STEERABLE HORNS: PERSONAL

Left: Professor Mayer's topophone: 1880.

This image has been reproduced many times in the past, but as it is the earliest audio-location device I have found so far, so here it is. It was devised to assist navigation in fog. I have no information on its success or otherwise.

Image from Scientific American 1880.

Left: Jean Auscher's maritime acoustic locator: 1960.

This remarkable headgear was invented by Frenchman Jean Auscher as an acoustic navigation device in case of radar failure on small vessels. Shown at the 1960 Brussels Inventor's Fair, and, one suspects, nowhere else ever again.

This picture can also be seen in the "Failed Projects" department of the Amplifier Institute, here: Jean Auscher.


TRANSPORTABLE HORNS ON STEERABLE MOUNTINGS

The instruments in this section are presented in chronological order. However some of the dates are a bit vague, so there has been a little guesswork in that direction.

Left: The experiments of the Rev J M Bacon: 1898.

Unfortunately, the account the Rev Bacon gives in English Mechanic is so vague and discursive that it is impossible to work out what the purpose of these experiments was. However, it can be stated with certainty that they involved balloon ascents from Crystal Palace in London, and a small army of volunteers armed with giant ear-trumpets. It may be stretching a point to call this acoustic location, but I could not resist the picture of the Victorian lady sprawled in the grass by the cart-mounted ear-trumpet.

It is believed that the chap at left with the long white beard is the Rev J M Bacon himself.

From English Mechanic 30 Sept 1898, p155.

Left: A British Mk 1 sound locator: 1914-18.

This model was used for location in the First World War, when aircraft flew relatively slowly and acoustic detection was a fairly practical proposition. It was manufactured by A.W. Gamage Ltd, who ran a famous department store in London specialising in toys, bicycles etc.

This example is in the Canadian War Museum, Ottawa, Canada.

Left: An early four-horn system, date and nationality unknown.

Unfortunately I have no information at all about this photograph. The uniform suggests the First World War to me, as the operator appears to be wearing high boots, but this is far from certain. All very much conjectural.

Above: A two-horn system at Bolling Field, USA, in 1921.

The building in the background is the Army War College at Fort McNair.

Left: A Czech four-horn acoustic locator: 1920s?

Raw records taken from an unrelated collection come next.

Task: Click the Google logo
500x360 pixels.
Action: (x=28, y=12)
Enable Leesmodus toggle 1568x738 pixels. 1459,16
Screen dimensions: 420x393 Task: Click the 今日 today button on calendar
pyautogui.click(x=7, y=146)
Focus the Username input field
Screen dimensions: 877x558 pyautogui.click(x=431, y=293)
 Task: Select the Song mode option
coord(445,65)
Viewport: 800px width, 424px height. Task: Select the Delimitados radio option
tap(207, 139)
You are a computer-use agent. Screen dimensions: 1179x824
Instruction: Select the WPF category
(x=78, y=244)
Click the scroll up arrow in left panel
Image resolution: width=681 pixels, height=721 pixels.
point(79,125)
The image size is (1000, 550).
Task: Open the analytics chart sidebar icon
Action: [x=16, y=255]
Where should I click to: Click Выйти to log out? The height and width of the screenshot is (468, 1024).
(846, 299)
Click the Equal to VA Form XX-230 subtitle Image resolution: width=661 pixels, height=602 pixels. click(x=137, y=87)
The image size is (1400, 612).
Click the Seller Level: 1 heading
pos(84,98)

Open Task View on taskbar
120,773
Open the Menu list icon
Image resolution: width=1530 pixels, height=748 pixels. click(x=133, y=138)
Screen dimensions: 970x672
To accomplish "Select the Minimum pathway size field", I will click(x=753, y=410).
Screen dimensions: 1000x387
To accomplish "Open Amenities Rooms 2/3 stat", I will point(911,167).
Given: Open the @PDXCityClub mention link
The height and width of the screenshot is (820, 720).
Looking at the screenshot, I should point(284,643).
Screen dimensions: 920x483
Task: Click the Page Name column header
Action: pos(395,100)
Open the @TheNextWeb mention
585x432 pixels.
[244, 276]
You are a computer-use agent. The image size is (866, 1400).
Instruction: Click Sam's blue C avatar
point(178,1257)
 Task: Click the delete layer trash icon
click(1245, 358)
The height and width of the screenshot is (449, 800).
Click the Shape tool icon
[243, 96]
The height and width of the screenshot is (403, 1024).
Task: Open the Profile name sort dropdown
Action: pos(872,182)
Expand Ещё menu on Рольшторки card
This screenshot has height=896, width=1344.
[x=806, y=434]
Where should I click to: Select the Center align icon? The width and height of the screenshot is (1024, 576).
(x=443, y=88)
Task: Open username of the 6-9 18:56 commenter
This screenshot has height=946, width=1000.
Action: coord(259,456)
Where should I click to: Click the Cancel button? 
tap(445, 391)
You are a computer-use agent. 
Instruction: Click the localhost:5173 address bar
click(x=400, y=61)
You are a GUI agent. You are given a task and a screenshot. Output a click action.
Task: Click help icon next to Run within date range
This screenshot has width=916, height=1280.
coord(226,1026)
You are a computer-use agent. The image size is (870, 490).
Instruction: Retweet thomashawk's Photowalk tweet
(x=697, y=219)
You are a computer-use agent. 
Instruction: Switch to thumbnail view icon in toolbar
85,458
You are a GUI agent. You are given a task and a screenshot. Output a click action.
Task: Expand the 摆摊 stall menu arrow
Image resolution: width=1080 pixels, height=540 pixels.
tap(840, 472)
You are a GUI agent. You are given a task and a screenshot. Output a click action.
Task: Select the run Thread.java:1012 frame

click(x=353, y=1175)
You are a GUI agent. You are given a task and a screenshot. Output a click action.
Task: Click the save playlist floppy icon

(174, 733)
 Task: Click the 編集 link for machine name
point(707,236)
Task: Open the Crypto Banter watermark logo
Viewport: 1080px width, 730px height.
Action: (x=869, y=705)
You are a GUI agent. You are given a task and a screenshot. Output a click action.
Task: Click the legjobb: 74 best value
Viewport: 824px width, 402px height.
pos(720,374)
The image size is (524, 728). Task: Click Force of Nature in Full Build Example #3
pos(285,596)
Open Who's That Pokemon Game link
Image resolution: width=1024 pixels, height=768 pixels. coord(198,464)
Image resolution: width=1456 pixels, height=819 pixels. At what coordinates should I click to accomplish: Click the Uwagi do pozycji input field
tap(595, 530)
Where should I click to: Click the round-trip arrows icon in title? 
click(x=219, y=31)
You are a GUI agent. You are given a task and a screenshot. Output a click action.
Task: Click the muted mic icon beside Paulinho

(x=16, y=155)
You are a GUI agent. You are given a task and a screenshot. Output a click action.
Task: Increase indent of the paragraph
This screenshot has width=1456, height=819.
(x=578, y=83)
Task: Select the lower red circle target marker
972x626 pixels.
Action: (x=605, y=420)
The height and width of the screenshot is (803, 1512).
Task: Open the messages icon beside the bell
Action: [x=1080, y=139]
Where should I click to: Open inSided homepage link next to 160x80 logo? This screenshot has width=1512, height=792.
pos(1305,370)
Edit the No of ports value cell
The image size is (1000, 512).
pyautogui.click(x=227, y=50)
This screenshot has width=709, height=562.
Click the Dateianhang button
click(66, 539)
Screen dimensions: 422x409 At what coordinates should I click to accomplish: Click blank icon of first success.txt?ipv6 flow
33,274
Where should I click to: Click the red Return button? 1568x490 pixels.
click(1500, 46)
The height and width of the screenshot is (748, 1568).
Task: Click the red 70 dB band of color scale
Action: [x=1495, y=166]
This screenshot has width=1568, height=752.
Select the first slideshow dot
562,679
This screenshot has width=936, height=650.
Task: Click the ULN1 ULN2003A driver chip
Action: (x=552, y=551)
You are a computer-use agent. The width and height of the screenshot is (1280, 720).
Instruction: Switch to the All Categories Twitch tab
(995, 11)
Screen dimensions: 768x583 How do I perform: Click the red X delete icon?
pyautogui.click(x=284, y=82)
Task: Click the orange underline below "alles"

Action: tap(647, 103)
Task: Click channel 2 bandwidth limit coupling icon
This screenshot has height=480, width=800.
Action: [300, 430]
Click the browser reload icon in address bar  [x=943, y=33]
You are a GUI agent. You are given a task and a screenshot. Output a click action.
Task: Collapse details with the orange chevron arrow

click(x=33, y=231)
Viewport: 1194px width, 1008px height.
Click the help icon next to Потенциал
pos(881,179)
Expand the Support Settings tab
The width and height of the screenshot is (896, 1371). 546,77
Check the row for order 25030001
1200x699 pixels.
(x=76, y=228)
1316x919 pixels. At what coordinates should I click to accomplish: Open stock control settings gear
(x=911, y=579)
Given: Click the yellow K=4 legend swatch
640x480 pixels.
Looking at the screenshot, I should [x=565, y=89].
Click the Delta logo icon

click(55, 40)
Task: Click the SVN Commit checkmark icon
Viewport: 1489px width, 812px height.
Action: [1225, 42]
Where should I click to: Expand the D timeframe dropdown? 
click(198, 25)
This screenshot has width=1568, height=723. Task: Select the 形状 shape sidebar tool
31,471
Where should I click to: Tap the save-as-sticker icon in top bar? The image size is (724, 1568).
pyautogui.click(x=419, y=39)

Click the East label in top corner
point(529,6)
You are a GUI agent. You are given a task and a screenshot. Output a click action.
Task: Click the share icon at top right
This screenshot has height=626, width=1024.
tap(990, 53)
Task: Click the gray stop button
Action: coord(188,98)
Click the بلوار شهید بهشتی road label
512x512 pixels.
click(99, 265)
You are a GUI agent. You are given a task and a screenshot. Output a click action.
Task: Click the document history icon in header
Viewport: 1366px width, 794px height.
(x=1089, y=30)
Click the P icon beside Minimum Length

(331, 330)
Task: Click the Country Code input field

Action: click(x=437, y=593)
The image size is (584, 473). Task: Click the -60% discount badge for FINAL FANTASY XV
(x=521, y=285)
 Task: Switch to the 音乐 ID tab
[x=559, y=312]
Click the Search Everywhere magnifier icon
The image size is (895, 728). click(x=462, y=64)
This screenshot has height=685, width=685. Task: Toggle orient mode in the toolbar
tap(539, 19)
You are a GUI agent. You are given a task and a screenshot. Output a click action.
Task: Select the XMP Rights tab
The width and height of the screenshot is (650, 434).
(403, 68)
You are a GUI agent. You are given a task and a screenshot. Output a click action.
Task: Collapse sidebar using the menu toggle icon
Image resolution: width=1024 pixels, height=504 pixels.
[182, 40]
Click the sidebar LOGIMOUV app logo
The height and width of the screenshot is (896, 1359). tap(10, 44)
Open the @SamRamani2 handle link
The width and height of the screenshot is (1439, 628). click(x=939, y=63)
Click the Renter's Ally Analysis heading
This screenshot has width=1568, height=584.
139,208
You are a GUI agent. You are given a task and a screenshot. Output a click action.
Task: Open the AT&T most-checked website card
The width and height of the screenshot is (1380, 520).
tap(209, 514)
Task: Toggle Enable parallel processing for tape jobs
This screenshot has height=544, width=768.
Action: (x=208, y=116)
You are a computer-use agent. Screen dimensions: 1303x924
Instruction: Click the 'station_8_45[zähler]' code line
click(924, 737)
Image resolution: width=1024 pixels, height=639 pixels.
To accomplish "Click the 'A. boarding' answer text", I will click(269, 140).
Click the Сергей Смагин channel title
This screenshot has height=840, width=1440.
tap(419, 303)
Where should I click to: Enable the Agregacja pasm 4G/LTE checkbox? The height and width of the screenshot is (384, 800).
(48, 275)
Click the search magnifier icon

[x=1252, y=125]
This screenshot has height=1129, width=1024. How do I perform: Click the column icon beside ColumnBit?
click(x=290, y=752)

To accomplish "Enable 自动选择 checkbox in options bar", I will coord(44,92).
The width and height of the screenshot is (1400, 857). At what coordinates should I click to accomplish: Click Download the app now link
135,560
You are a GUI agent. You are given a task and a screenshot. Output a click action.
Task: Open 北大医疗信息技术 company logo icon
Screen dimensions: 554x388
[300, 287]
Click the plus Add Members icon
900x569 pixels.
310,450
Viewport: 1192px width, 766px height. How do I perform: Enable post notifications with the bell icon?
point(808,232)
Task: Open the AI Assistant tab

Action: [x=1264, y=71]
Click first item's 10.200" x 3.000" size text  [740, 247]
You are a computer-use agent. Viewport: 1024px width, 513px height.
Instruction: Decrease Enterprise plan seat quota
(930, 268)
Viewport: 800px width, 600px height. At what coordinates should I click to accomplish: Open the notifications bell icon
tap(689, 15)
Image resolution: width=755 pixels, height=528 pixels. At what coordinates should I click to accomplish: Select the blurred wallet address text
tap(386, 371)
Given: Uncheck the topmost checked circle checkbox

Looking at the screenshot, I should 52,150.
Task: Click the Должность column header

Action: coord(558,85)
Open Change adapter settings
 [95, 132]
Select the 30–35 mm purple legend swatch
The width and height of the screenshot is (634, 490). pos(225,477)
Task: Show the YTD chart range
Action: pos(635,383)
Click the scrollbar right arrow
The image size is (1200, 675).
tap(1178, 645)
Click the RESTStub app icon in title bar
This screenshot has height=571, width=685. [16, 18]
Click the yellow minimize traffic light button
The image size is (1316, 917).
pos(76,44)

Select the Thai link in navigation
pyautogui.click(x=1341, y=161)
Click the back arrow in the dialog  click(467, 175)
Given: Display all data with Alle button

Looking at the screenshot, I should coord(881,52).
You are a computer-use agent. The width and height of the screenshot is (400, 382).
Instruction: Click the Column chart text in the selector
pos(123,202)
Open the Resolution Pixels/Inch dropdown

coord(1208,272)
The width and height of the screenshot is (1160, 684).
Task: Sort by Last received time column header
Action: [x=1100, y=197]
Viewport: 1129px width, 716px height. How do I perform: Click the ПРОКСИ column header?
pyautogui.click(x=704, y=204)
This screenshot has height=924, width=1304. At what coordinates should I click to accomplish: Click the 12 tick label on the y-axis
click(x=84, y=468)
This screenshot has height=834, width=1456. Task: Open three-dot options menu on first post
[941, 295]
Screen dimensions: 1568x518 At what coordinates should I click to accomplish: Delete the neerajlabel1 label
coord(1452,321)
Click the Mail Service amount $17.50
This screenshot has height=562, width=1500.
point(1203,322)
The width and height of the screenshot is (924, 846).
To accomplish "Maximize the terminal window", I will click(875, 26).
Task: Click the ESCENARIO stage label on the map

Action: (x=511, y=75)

There are two horns in the horizontal plane, and two staggered in the vertical plane. Scoop-shaped reflectors direct the sound into large-diameter tubes. Manufactured by Goerz.

When tested at the Dutch military research station at Waalsdorp it was found it "contained fundamental deficiencies".

Left: The height-locating half of the Czech four-horn acoustic locator.

This picture is believed to show the testing at Waalsdorp.

Left: A four-horn acoustic locator in England: 1938.

There are two horns in the horizontal plane, and two in the vertical plane. The latter are at top and bottom left of the picture. Whether the horns were of crude flat wood construction as they appear to be, or if the flat panels were a protective casing for a more conventional horn remains a matter for speculation at present.

This picture appeared in Popular Mechanics for Dec 1938. The caption describes the personnel as being from the Royal Engineers, (part of the British Army) but it seems more likely that they were actually from the Royal Observer Corps, who were civilians; however, the older chap on the right is wearing a distinctly military forage cap. Deep waters, Watson.

Left: A four-horn acoustic locator again, in England: 1930s.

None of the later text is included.